Four years ago, Dill drafted a statement outlining the dangers of Internet voting — which had just been introduced for the Democratic Party primary season — and got 30 high-profile colleagues to sign it. These included Avi Rubin and Dan Wallach, who led the team in 2003 that exposed deep flaws in the operating software used by Diebold, then one of the leading makers of computer voting terminals. Diebold took a hit to its once-stellar reputation as a maker of ATMs and is no longer in the election software business.

Everyone Counts is certainly savvier than some of the computer voting machine manufacturers who emerged a decade ago. Chief Executive Lori Steele understands that clean elections are about accountability from end to end, not just some miracle machine that does all the work by itself.

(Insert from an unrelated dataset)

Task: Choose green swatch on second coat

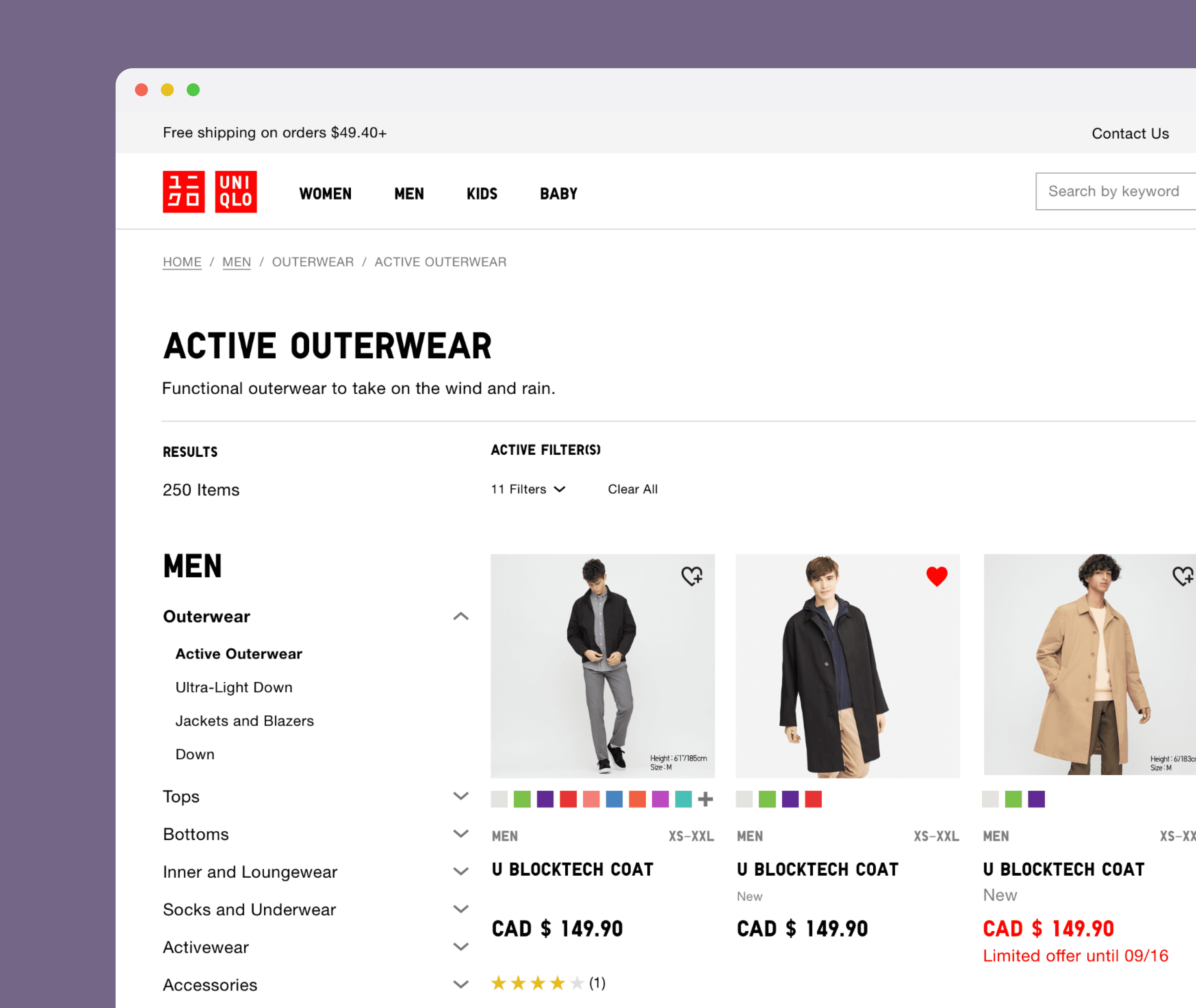Action: click(x=767, y=799)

She also did not contest the objections voiced by Dill and the other computer scientists. Rather, she argued that, whatever the flaws, carefully encrypted computers are far more reliable than paper ballots, which can potentially be manipulated by a single rogue election official. Everyone Counts puts its machines through a rigorous auditing process, she said, and even interrupted a recent election in Australia to conduct a surprise audit in the middle of the ballot count.

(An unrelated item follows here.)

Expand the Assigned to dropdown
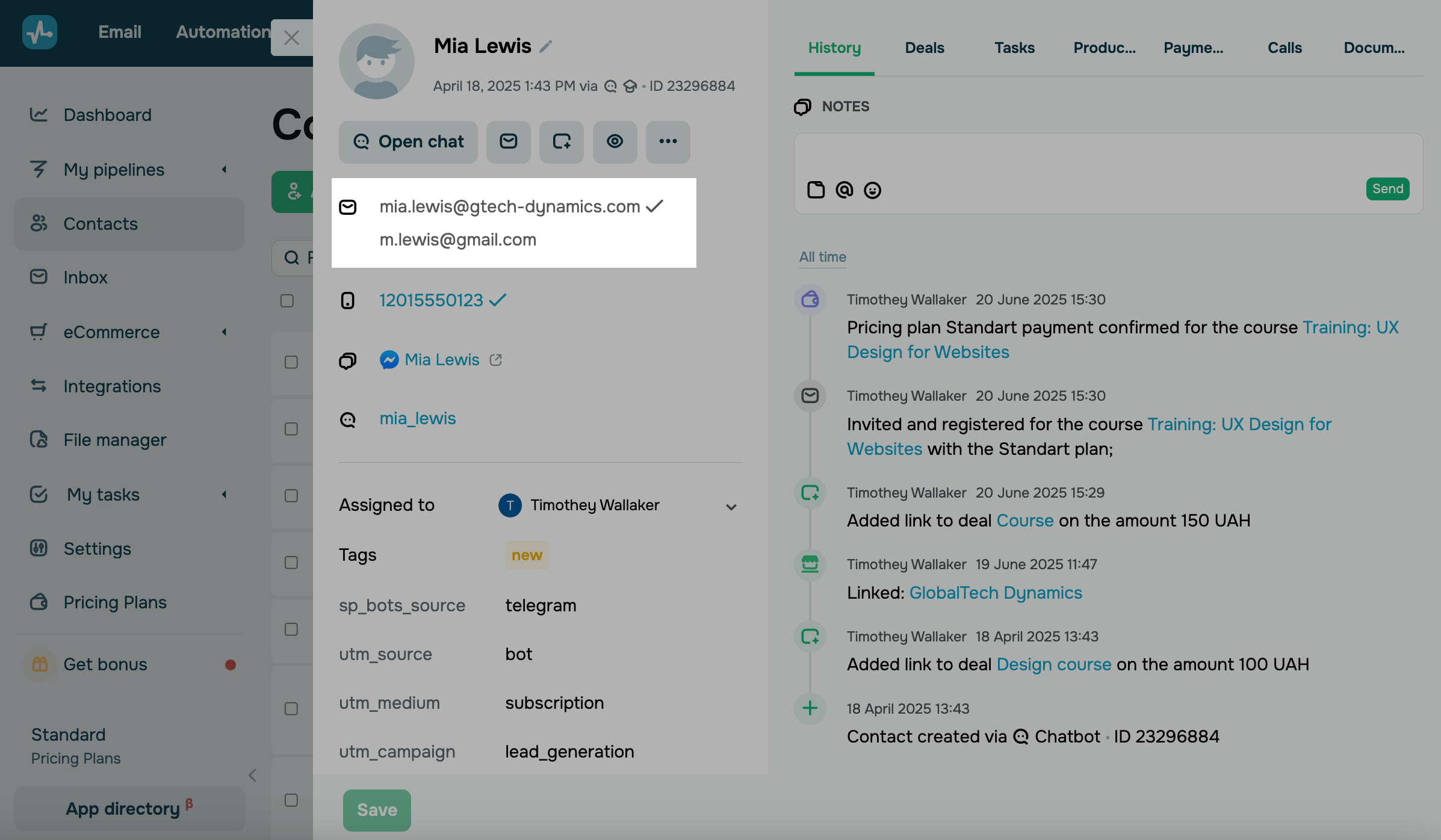Screen dimensions: 1441x840 [x=731, y=507]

That argument might have been good enough for the academy and for PricewaterhouseCoopers, but it still alarms many software experts. “A surprise audit in the middle is interesting, but I don’t think that’s adequate for the job because there are still multiple ways to defeat it,” Dill said.

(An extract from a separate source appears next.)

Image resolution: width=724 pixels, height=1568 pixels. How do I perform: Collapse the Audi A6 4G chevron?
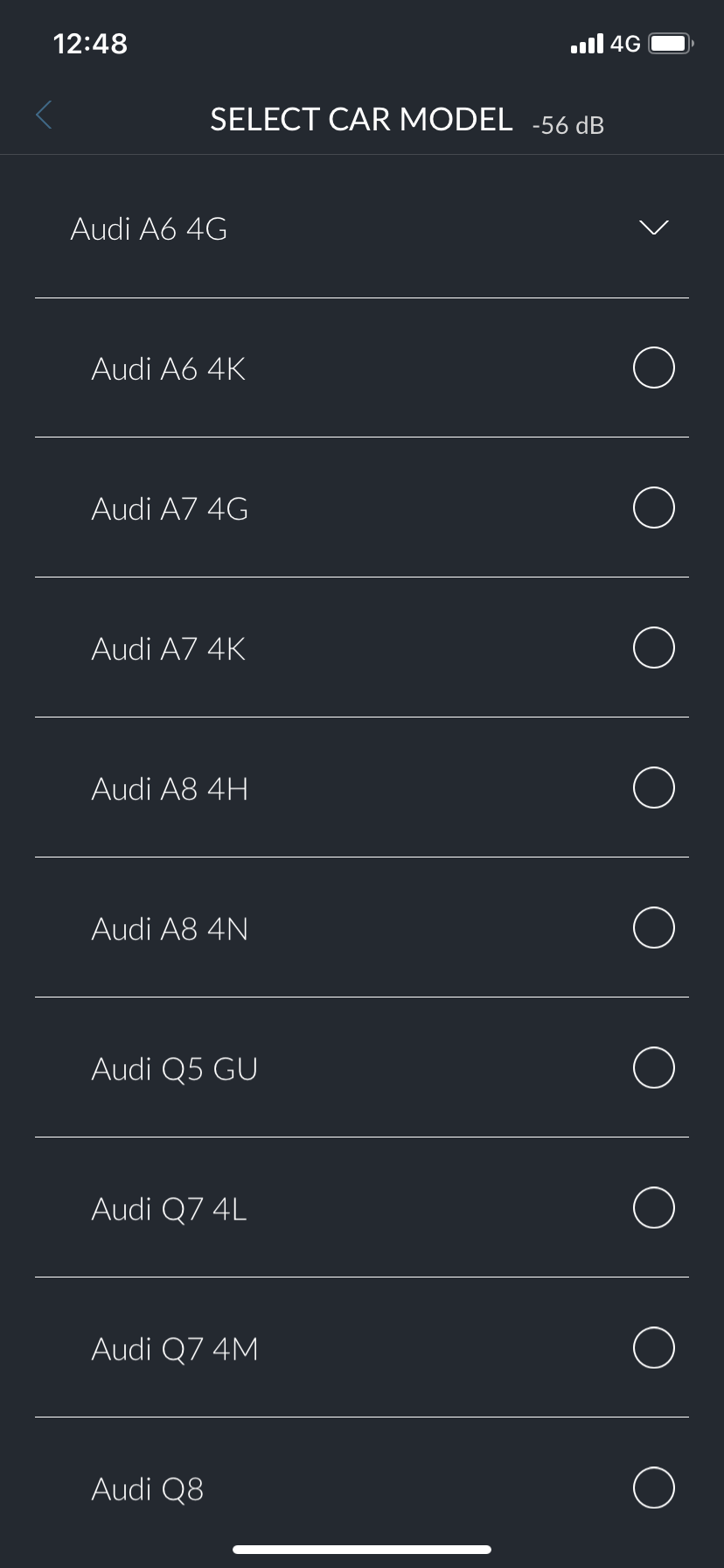coord(653,228)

Peter Ryan, a British professor of applied security at the University of Luxembourg who has worked unsuccessfully for years to crack the Internet voting problem, was equally scathing, dismissing Everyone Counts’ description of its own software security as “fancy crypto” that would not stop someone motivated and smart enough to find a way to break it.

The academy has always bent over backward to keep Oscars voting beyond suspicion. It has also won plaudits from voting reform advocates for its embrace of instant runoffs and, in the best picture category, rank-choice voting that now gives rise to a variable number of nominees each year.

When asked about the problems inherent in Internet voting, the academy’s chief operating officer, Ric Robertson, appeared to be unaware of them. “I’m not personally aware of that particular dialogue,” he told me. He expressed an interest in studying the problem, though, and emphasized that Everyone Counts and PricewaterhouseCoopers plan to spend the next year fine-tuning the system.

It’s important that the academy weighs its options carefully, and not just to squash arguments about which actors or screenwriters might have been “robbed.” An endorsement of Internet voting by Hollywood’s ruling body will inevitably be taken as an opportunity to push the technology more aggressively in the political arena. As long as there are questions about the safety of the technology, that expansion poses an ever-greater threat to our democratic integrity.

Andrew Gumbel is an L.A.-based journalist and the author of “Steal This Vote: Dirty Elections and the Rotten History of Democracy in America.”